[[ Supplied material, beginning ]]

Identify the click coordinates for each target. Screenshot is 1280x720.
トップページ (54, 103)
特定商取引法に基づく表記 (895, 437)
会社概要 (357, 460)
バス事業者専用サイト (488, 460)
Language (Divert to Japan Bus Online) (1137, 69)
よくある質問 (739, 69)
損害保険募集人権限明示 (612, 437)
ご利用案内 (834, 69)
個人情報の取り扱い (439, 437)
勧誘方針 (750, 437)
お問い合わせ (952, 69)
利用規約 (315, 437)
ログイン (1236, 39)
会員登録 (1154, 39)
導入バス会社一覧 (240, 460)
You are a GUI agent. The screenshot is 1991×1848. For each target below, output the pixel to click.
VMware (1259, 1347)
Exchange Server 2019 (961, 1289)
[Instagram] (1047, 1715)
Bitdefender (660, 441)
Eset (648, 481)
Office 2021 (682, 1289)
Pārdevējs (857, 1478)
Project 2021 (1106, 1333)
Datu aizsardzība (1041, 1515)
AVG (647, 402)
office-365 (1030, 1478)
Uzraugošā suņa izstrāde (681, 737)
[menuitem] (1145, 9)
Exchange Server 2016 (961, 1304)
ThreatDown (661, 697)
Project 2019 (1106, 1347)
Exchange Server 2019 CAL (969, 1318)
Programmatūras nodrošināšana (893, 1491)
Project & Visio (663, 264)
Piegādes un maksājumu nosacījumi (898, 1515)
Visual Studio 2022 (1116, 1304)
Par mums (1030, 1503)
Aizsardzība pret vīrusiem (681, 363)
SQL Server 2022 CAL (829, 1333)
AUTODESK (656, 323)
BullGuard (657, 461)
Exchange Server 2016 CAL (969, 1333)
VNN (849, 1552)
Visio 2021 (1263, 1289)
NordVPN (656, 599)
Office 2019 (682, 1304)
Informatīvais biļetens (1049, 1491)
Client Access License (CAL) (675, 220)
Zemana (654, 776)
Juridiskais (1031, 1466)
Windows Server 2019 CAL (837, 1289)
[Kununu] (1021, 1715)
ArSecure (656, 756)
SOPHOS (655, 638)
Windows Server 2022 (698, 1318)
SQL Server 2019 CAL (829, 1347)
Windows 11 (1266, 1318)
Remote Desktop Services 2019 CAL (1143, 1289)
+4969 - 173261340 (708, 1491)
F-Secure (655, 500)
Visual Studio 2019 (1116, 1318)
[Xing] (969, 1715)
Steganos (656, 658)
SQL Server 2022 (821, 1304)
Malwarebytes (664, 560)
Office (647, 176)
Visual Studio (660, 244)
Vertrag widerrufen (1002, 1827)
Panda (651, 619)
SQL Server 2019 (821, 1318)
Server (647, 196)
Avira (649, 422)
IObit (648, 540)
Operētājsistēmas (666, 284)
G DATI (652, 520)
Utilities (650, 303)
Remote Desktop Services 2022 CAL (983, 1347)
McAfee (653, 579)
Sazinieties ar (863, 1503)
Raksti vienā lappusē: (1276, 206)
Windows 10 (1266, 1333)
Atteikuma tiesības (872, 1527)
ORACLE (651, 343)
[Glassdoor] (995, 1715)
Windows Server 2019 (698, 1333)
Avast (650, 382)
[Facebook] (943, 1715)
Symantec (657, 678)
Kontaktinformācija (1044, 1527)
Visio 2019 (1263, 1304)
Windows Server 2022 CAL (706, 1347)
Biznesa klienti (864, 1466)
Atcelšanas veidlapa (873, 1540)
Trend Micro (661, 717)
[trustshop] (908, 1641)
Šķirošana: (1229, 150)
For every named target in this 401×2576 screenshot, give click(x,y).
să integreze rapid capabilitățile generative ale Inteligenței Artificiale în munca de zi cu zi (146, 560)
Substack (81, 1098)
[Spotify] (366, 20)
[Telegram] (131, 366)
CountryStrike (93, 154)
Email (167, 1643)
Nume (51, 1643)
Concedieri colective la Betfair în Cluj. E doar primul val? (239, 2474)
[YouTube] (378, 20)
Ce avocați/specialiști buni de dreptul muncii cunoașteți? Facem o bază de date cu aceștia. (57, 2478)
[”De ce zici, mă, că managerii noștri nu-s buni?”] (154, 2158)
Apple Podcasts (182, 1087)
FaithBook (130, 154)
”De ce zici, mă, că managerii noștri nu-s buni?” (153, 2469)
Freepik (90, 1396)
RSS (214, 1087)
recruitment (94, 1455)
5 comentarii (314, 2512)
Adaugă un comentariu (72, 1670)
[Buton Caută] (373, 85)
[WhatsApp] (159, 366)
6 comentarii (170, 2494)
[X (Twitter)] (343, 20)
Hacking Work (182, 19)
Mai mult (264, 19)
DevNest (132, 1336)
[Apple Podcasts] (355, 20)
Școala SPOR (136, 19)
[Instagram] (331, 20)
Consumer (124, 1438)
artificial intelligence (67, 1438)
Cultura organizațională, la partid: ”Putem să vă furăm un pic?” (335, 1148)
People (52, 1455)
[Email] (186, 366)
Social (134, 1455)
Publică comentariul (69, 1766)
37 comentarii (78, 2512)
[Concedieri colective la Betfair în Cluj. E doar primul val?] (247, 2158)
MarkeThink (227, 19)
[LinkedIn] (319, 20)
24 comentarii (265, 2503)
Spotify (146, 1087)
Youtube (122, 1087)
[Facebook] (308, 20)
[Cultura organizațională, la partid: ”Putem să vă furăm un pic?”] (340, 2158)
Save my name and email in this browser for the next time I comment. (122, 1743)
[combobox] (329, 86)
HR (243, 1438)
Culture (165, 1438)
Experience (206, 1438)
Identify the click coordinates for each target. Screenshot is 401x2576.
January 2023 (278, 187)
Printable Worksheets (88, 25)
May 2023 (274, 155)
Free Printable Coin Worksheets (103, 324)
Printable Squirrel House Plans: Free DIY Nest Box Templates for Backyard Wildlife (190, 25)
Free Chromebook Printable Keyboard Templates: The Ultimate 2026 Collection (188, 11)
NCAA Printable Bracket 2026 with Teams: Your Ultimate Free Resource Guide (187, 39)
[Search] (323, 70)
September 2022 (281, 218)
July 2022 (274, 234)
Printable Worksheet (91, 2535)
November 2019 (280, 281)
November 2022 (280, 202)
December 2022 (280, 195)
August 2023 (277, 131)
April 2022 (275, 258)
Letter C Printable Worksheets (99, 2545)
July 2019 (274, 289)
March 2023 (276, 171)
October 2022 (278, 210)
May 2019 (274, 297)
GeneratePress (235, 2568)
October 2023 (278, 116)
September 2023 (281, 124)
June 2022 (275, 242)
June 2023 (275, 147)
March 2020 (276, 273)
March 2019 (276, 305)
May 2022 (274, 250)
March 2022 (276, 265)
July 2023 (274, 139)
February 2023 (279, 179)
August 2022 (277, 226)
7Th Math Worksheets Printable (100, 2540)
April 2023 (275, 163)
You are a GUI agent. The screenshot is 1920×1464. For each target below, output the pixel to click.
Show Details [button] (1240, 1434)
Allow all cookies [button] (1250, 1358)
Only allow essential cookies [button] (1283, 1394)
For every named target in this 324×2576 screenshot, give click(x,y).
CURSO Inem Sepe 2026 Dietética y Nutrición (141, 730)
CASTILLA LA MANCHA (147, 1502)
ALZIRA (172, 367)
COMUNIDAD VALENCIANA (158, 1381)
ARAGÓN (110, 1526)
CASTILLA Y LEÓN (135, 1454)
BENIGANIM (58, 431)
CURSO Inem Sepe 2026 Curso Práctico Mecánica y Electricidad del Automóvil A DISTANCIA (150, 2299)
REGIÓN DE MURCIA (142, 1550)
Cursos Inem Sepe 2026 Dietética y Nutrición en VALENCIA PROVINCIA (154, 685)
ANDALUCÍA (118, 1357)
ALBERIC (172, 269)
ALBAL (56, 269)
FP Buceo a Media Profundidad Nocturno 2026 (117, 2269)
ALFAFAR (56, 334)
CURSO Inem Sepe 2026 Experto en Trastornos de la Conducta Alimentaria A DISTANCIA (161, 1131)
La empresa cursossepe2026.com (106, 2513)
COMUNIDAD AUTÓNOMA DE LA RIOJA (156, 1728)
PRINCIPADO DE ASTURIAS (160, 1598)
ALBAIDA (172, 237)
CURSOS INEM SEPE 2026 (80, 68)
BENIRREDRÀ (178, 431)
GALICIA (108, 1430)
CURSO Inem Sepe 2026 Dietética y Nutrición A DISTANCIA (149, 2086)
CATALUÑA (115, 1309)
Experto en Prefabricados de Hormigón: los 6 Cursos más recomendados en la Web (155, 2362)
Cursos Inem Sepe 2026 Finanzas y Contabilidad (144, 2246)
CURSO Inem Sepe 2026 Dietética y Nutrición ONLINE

[[ Supplied material, end ]]

What to produce: Quote the data above from the line containing "October 2022 (278, 210)" to the line containing "April 2023 (275, 163)", inclusive, and stop.

The answer:
October 2022 (278, 210)
May 2019 (274, 297)
GeneratePress (235, 2568)
October 2023 (278, 116)
September 2023 (281, 124)
June 2022 (275, 242)
June 2023 (275, 147)
March 2020 (276, 273)
March 2019 (276, 305)
May 2022 (274, 250)
March 2022 (276, 265)
July 2023 (274, 139)
February 2023 (279, 179)
August 2022 (277, 226)
7Th Math Worksheets Printable (100, 2540)
April 2023 (275, 163)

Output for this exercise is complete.